Scaling
Production-ready agent deployment and scaling strategies
Agentic applications demand near-instant agent availability to maintain user engagement and responsiveness. Pipecat Cloud manages the complexity of scaling these agent deployments in production environments, providing granular controls for compute resources and cost optimization.
Core concepts
Instances
An instance represents a single unit of compute that runs your agent.
Instance costs are determined by:
- Active session runtime duration
- Warm instance maintenance time
- The compute profile specified in your deployment
Pipecat Cloud automatically provisions and manages instances to handle active sessions, ensuring that your deployment can scale to meet demand within the limits of your deployment configuration.
Instance pool
Making a deployment to Pipecat Cloud creates a managed pool of instances that:
- Routes requests to available instances
- Scales based on demand within configured limits
- Maintains optimal performance through auto-scaling
Developers can configure the upper and lower limit of a deployment’s instance pool, providing a cost-effective way to handle varying loads.
Minimum instances
min-instances
- Maintains specified number of warm instances to serve incoming requests
- Immediately ready to become active, reducing cold starts
- Defaults to
0
if unspecified
Minimum number of instances maintained in a pool at all times.

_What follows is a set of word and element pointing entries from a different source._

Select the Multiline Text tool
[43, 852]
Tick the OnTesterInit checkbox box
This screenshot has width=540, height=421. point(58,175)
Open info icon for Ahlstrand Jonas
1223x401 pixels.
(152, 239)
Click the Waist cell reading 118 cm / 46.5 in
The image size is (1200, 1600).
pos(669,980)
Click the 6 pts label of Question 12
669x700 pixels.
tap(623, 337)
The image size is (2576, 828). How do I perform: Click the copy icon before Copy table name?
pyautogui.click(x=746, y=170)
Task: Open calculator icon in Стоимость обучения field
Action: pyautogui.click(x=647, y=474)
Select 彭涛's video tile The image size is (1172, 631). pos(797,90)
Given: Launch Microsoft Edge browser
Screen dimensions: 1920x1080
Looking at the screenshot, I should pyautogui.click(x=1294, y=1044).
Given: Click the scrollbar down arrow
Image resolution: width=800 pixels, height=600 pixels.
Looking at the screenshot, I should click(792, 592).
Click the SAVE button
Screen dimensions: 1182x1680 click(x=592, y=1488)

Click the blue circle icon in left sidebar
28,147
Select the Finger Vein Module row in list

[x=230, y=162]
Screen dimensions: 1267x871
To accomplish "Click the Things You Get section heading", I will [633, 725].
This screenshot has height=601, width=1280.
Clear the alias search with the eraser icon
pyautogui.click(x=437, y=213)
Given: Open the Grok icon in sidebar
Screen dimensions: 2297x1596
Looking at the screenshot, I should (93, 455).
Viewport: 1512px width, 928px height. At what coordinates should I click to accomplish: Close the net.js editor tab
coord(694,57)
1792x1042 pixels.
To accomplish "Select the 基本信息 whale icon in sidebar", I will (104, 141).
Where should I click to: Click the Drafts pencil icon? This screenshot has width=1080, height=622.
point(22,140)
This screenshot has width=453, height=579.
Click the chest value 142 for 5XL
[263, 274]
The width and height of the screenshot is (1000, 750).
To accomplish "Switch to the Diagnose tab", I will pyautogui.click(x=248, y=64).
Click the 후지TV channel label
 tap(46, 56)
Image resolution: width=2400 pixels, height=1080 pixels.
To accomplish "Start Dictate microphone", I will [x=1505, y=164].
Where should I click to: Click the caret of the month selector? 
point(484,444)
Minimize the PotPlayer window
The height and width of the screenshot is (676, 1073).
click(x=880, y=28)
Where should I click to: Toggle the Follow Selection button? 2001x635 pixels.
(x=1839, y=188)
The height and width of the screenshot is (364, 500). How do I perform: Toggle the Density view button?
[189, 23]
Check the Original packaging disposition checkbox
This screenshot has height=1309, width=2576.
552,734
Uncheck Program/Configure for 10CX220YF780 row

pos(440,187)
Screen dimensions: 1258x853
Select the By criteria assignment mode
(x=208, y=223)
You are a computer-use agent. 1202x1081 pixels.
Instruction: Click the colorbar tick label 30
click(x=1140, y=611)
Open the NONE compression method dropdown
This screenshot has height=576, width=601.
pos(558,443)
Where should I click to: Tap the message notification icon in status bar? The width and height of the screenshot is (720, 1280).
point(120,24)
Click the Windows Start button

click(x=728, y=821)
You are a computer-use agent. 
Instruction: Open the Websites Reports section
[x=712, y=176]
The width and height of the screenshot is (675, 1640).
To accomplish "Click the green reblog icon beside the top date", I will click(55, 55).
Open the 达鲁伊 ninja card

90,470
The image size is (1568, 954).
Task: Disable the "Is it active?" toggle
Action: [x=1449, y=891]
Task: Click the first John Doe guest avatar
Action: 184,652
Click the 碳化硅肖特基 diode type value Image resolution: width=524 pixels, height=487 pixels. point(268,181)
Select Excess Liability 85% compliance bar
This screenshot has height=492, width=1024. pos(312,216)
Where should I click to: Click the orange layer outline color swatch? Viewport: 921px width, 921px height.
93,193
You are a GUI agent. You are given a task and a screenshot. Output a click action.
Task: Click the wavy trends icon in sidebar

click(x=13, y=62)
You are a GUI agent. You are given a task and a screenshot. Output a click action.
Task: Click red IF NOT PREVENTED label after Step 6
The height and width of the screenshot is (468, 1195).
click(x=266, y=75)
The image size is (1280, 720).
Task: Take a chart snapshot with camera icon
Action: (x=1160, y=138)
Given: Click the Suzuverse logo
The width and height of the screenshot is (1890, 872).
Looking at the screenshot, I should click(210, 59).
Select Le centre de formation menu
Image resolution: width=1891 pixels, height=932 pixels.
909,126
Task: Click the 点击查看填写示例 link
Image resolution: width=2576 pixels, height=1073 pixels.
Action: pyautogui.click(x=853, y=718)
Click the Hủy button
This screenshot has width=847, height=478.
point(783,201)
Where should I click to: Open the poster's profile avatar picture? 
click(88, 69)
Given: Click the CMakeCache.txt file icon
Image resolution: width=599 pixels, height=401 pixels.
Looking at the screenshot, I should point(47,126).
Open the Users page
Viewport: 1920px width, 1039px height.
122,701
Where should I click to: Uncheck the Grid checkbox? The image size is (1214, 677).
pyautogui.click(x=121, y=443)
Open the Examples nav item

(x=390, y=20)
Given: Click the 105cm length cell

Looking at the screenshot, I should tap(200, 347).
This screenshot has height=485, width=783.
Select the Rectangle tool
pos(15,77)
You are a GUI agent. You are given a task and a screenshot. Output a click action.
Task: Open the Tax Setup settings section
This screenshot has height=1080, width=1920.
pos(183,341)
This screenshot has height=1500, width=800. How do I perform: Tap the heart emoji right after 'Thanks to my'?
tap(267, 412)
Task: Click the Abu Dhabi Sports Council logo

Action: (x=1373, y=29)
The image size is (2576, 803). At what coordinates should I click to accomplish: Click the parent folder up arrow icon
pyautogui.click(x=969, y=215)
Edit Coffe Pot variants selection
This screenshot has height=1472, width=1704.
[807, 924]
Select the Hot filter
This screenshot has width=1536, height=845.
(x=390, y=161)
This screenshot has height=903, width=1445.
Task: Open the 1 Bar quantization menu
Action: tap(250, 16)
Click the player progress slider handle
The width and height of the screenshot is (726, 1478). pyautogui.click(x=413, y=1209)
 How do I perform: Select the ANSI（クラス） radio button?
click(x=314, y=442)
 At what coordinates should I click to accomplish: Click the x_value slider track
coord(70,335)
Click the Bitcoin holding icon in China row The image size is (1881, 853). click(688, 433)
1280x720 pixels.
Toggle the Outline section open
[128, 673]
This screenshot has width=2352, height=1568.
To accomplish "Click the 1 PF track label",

Developers specify a min-instances
configuration to determines the number of instances that should be kept warm in their deployment pool. A warm instance is kept running and can immediately be used to serve an active session.
Maintaining a minimum number of instances is important to keep agent start times fast and reduce cold starts.
Maximum instances
max-instances
- Sets hard limit on concurrent sessions
- Acts as a cost control / load mechanism
- Returns HTTP 429 when pool capacity is reached
Maximum instances is the hard limit on the number of instances in your pool.
During beta, each deployment made to Pipecat Cloud has a maximum allowed pool size of 10. Please contact us at help@daily.co or via Discord if you require more capacity.
Deployments can optionally be made with a max-instances
configuration that limits the number of instances that your pool can contain.
This exists as a cost control measure, allowing developers to limit the total number of active sessions that can be run at any one time.
The maximum instance count is a hard limit, meaning requests made to a pool that is at capacity will receive a 429
response. See starting sessions for more information for how to handle this in your application code.
Agent lifecycle
Pool Initialization
- Provisions the minimum number of warm instances based on
min-instances
configuration (defaults to0
) - Listens for session requests to route to available instances
Session Assignment
- ✅ If a warm instance is available, the session will be assigned to that instance
- ⏳ If no warm instances are available, and your pool is not at capacity, a new instance will be provisioned to handle the request (e.g a cold-start)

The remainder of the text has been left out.